-- REQUIRED TASKS --
[a] Using the US election tweets notebook, decide whether each statement agrees with it: (i) the tweets were gathered with the Twitter API statuses_lookup and snsscrape; (ii) words that occur fewer than 100 times are removed as rare; (iii) the 2020 US election took place on 3 November 2020. Answer yes or no for each and quote the text that decides it.
[b] In one to three sentences, explain why the US election tweets notebook says the dataset was originally meant to be updated daily.

-- SOURCE EXCERPT --
• • • •

29 min to read
Tweet War
Trump VS Biden
US Election 2020 Tweets War: Can a US election be determined by tweets? The 2020 US election happened on the 3rd November 2020 and the resulting impact to the world will doubt be large, irrespective of which candidate is elected! #Content ##Tweets collected, using the Twitter API statuses_lookup and snsscrape for keywords, with the original ##intention to try to update this dataset daily so that the timeframe will eventually cover 15.10.2020 and 04.11.2020.
Needed libraries
library(tidyverse)
library(dplyr)
library(ggplot2)
library(wordcloud)
library(tm)
library(tidytext)
library(SnowballC)
library(R.utils)
library(stringr)
library(stopwords)
library(textdata)
Import the datasets
l2keep <- 100000
column_namesDT <- as.vector(t(read.csv("hashtag_donaldtrump.csv", header=FALSE, colClasses='character', nrows=1)))
nLDT <- countLines("hashtag_donaldtrump.csv")
dfDT <- read.csv("hashtag_donaldtrump.csv", header=FALSE, col.names=column_namesDT,skip=nLDT-l2keep)
column_namesJB <- as.vector(t(read.csv("hashtag_joebiden.csv", header=FALSE, colClasses='character', nrows=1)))
nLJB <- countLines("hashtag_joebiden.csv")
dfJB <- read.csv("hashtag_joebiden.csv")
Clean the Data Donald Trump
#########3Turn text to tokens
tokensDT <- dfDT %>%
unnest_tokens(output = word, input = tweet)
###########Show common words
tokensDT %>%
count(word,
sort = TRUE)
########REmove Stop words
sw = get_stopwords()
cleaned_tokensDT <- tokensDT %>%
filter(!word %in% sw$word)
#########REmove numbers
numsDT <- cleaned_tokensDT %>%
filter(str_detect(word, "^[0-9]")) %>%
select(word) %>% unique()
cleaned_tokensDT <- cleaned_tokensDT %>%
filter(!word %in% numsDT$word)
###Remove rare words
rareDT <- cleaned_tokensDT %>%
count(word) %>%
filter(n<150) %>%
select(word) %>% unique()
cleaned_tokensDT <- cleaned_tokensDT %>%
filter(!word %in% rareDT$word)
cleaned_tokensDT = cleaned_tokensDT %>%
filter(!word %in% c("https", "t.co","ðÿ","à","ø"))

• • • •

(Stored entries)

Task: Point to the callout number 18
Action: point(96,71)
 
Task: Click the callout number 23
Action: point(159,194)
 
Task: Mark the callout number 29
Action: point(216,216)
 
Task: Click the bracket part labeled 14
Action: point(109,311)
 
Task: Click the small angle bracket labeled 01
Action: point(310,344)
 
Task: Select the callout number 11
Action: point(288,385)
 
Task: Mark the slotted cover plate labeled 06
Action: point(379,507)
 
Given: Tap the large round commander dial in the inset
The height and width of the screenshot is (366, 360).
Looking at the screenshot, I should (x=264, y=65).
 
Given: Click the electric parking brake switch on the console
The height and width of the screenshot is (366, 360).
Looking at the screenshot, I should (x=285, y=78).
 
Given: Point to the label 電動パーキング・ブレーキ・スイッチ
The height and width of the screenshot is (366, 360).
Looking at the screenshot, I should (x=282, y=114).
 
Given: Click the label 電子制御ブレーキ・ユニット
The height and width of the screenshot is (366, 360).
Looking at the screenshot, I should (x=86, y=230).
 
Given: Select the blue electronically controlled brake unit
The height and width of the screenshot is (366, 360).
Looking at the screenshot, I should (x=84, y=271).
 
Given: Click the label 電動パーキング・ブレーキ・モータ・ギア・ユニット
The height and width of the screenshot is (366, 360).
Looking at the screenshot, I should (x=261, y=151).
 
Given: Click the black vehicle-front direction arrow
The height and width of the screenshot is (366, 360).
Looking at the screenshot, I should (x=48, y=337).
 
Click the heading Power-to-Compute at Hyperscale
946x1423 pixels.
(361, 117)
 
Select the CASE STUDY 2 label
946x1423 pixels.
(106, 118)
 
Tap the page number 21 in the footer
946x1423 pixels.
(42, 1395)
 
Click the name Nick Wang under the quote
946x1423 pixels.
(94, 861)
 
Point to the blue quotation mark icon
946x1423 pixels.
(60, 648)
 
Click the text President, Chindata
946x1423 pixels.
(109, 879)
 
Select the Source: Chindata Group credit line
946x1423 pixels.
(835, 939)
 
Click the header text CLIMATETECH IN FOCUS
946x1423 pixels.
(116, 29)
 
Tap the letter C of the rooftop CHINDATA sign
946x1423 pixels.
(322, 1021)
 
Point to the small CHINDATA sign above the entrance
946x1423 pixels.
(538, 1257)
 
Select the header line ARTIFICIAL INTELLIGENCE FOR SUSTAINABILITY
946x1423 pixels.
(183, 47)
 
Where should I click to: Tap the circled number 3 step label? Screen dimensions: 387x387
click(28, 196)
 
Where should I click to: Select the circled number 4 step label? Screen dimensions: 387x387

• • • •

-- OUTPUTS IN ORDER --
[a]
(i) Yes: "Tweets collected, using the Twitter API statuses_lookup and snsscrape for keywords"
(ii) No: "filter(n<150)"
(iii) Yes: "The 2020 US election happened on the 3rd November 2020"

[b] The intention was to update the dataset daily so that its timeframe would eventually cover 15.10.2020 and 04.11.2020.